The lab topology has been enhanced according to the diagram below. We simply add in the peering links mentioned in the preamble.
Each group should now configure the private peering links as shown in the diagram.
Agree on which addresses should be used for the point to point links. Typically one group will contribute the IPv4 /30 and IPv6 /127 on the link.
interface GigabitEthernet 2/0 description Link to Group 2 Peering Router ip address 100.68.10.25 255.255.255.252 ipv6 address 2001:DB8:10:12::/127 !
Once the interfaces have been configured make sure that the links can be pinged on both IPv4 and IPv6 endpoints.
Do not configure IS-IS towards your private peer!

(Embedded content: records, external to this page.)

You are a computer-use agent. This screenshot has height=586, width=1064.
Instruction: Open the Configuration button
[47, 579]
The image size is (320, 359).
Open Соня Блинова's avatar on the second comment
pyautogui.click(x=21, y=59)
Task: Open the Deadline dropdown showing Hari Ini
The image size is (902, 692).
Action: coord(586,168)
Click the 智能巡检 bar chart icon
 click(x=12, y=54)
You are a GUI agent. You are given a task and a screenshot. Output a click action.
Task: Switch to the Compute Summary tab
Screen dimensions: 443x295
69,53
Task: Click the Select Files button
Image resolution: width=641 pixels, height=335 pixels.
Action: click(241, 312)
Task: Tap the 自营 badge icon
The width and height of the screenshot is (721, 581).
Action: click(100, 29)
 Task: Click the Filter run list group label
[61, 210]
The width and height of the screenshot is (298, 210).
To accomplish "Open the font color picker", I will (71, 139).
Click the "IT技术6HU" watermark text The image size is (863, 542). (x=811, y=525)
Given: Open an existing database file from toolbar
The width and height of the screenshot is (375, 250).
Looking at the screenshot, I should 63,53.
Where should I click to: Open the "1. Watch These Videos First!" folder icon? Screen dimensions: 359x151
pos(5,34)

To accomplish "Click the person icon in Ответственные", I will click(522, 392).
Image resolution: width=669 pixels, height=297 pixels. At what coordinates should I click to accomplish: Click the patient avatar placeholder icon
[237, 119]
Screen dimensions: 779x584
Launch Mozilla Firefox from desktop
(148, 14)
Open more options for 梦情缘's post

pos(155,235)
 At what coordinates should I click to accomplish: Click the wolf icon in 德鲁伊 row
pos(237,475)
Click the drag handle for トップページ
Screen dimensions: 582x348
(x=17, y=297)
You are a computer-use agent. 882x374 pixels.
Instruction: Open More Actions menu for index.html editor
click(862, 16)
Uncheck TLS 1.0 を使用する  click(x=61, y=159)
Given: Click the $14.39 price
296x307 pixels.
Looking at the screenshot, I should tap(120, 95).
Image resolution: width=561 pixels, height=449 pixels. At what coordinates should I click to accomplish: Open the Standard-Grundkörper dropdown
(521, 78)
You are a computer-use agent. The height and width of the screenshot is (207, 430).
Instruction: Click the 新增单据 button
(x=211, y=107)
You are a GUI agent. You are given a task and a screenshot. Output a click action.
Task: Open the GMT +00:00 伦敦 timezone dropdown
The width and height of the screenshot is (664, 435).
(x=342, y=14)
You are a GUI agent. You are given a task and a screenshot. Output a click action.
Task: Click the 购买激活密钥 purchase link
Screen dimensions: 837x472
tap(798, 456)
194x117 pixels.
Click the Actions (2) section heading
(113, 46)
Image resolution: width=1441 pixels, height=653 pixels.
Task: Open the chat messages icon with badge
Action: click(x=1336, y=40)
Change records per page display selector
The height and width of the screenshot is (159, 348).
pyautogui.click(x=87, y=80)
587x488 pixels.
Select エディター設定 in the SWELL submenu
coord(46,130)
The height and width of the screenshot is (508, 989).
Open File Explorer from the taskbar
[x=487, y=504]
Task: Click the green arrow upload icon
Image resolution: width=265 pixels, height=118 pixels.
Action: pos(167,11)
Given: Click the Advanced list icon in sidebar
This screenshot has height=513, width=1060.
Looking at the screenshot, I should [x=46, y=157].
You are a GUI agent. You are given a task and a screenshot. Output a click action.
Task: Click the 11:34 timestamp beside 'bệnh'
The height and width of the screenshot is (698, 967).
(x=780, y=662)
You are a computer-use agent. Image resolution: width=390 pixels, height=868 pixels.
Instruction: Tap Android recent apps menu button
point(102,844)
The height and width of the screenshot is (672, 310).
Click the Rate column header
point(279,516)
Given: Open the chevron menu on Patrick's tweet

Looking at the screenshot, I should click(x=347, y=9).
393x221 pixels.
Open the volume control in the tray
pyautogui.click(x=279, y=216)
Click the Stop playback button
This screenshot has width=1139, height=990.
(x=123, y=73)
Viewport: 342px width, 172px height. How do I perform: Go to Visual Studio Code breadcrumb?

They are not part of your autonomous system.
We now configure eBGP with the private peer. Don’t forget to filter what you hear from the private peer, and what you send to them. You should only accept their address blocks from them (they may send you more by mistake!), and you should only send prefixes you originated!
Here is a configuration example for AS103 - note that we are reusing some configuration we have set up earlier:
ip prefix-list AS103-block permit 100.68.30.0/24 ipv6 prefix-list AS103-v6block permit 2001:DB8:30::/48 ! ip prefix-list AS104-block permit 100.68.40.0/24 ipv6 prefix-list AS104-v6block permit 2001:DB8:40::/48 ! router bgp 103 address-family ipv4 neighbor 100.68.30.26 remote-as 104 neighbor 100.68.30.26 description eBGP with AS104 neighbor 100.68.30.26 password cisco neighbor 100.68.30.26 prefix-list AS103-block out neighbor 100.68.30.26 prefix-list AS104-block in ! address-family ipv6 neighbor 2001:DB8:30:12::1 remote-as 104 neighbor 2001:DB8:30:12::1 description eBGP with AS104 neighbor 2001:DB8:30:12::1 password cisco neighbor 2001:DB8:30:12::1 prefix-list AS103-v6block out neighbor 2001:DB8:30:12::1 prefix-list AS104-v6block in !
Once this has been configured, you should now see your private peer originated routes coming from them, and you should be able to see your aggregate being sent to your private peer. The commands to see what you are receiving are:
show ip bgp neigh 100.68.30.26 routes show bgp ipv6 uni neigh 2001:DB8:30:12::1 routes
and to show what you are sending:
show ip bgp neigh 100.68.30.26 advertised-routes show bgp ipv6 uni neigh 2001:DB8:30:12::1 advertised-routes
Check on the Border, Core, Access and Peering Routers for what you now see in the BGP table.
What is the best path to your private peer? What does trace route tell you?
Hopefully you will see that the best path to your private peer will be via the private peering link. And the routes to the rest of the class will be via your upstream provider’s default route. If this is not the case, you will need to start doing some troubleshooting!